● TASK TO CARRY OUT: Restate the entries word for word and skip every image.

● Records from a collection:
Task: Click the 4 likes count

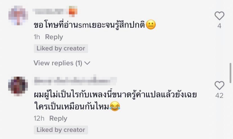Action: [219, 26]
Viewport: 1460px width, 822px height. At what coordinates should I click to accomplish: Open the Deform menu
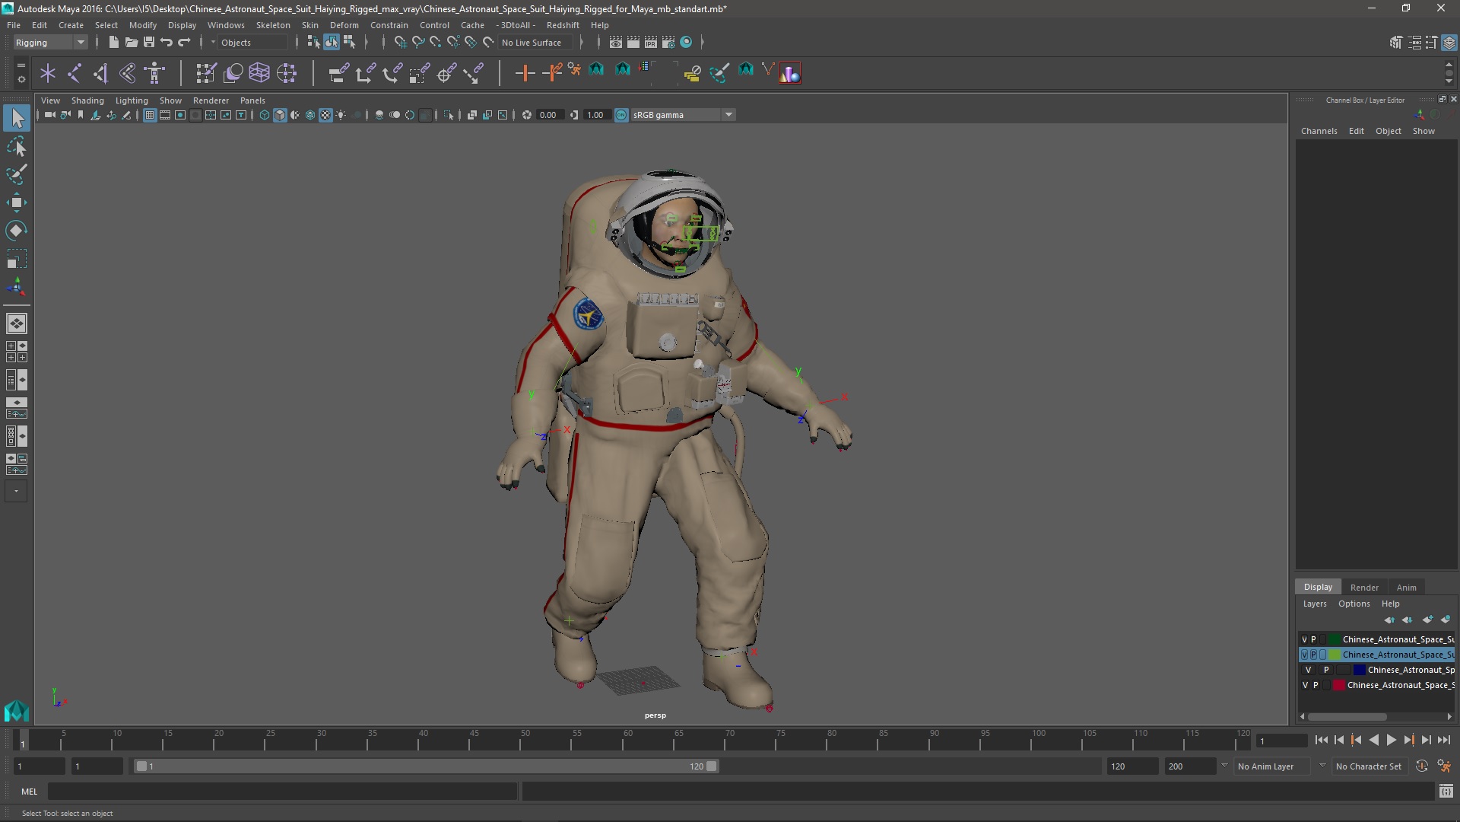coord(344,24)
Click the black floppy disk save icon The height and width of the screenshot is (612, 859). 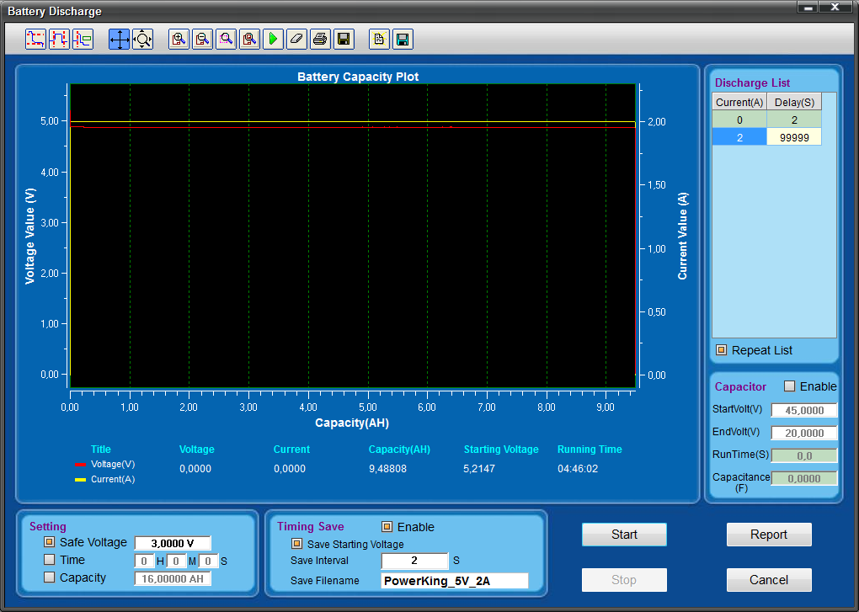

● TASK OUTPUT:
Task: Click the 4 likes count

Action: [219, 26]
Viewport: 1460px width, 822px height. At what coordinates should I click to accomplish: Open the Deform menu
coord(344,24)
Click the black floppy disk save icon The height and width of the screenshot is (612, 859). 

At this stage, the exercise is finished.